* **WRITTEN EXERCISE**: Update the data from the line with "You are a computer-use agent." up to and including the line with "Action: [92, 152]" by replacing "title bar" with "header" and changing nothing else. Give only those lines, with the pictures left out.

* **DATA EXTRACT**:
[start]
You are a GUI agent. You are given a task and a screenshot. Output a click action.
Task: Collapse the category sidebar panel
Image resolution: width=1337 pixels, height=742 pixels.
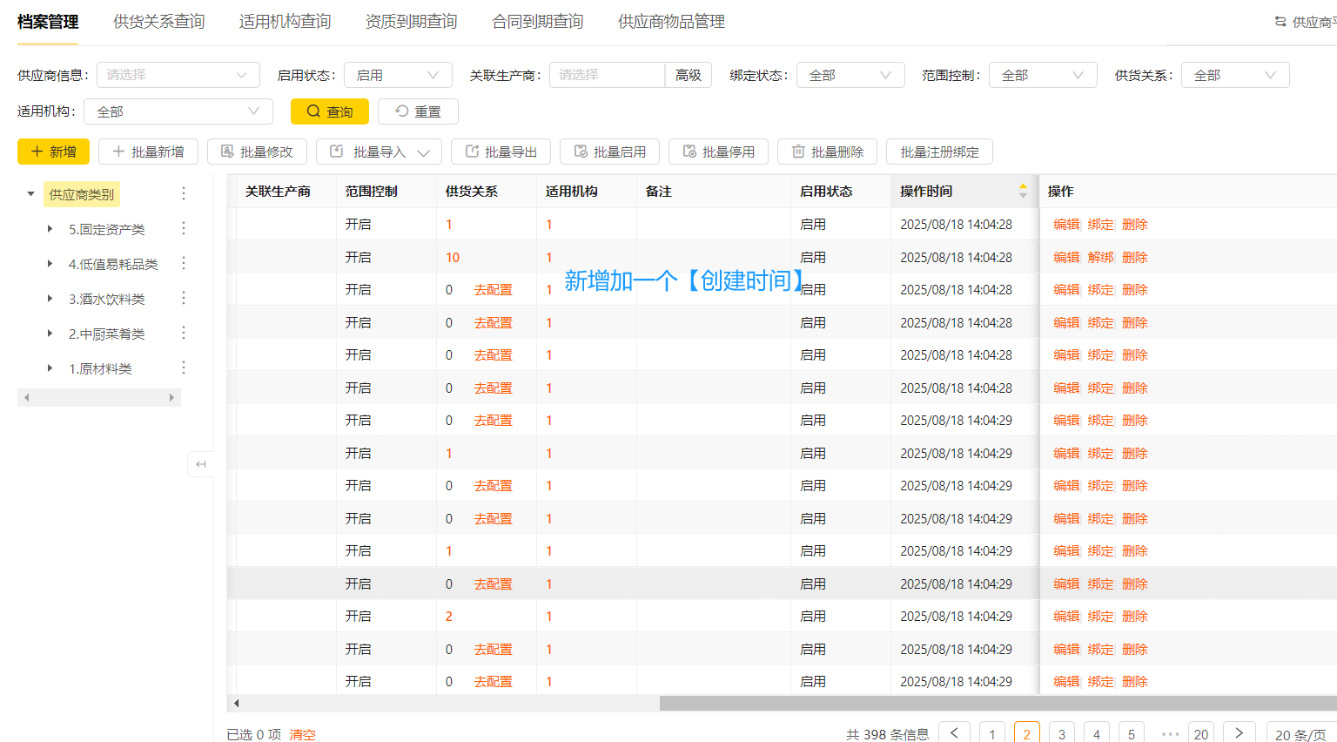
[end]
[start]
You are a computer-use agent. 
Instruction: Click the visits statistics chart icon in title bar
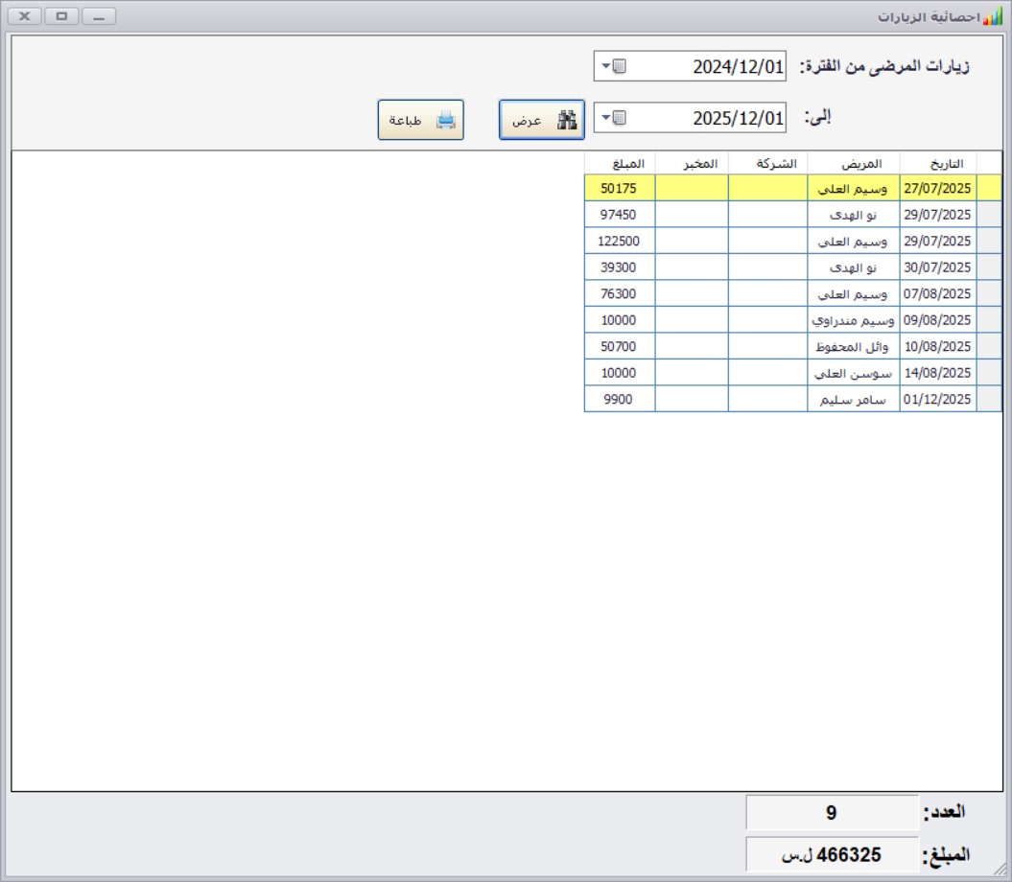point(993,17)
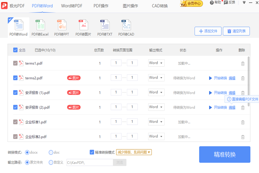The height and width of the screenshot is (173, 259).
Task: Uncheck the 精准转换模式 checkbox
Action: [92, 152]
[end]
[start]
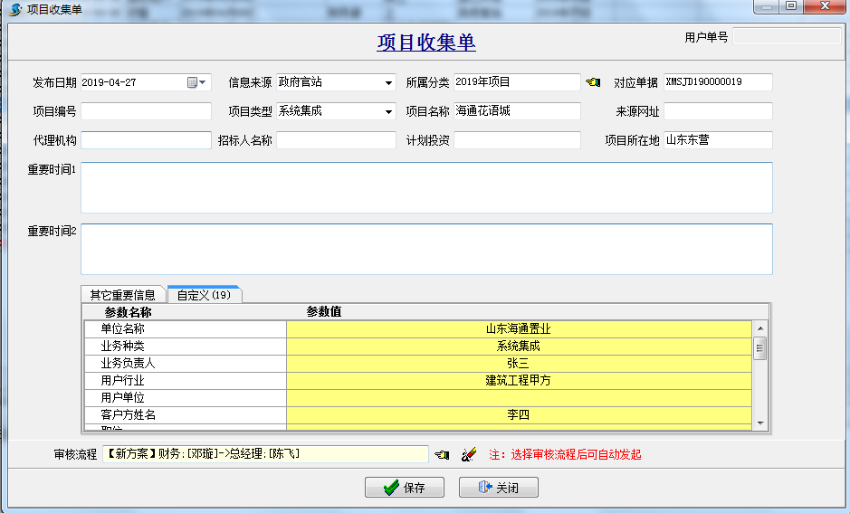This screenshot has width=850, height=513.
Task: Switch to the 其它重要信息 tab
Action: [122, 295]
[end]
* **FULL SOLUTION**:
You are a computer-use agent. 
Instruction: Click the visits statistics chart icon in header
point(993,17)
The height and width of the screenshot is (173, 259).
Task: Uncheck the 精准转换模式 checkbox
Action: [92, 152]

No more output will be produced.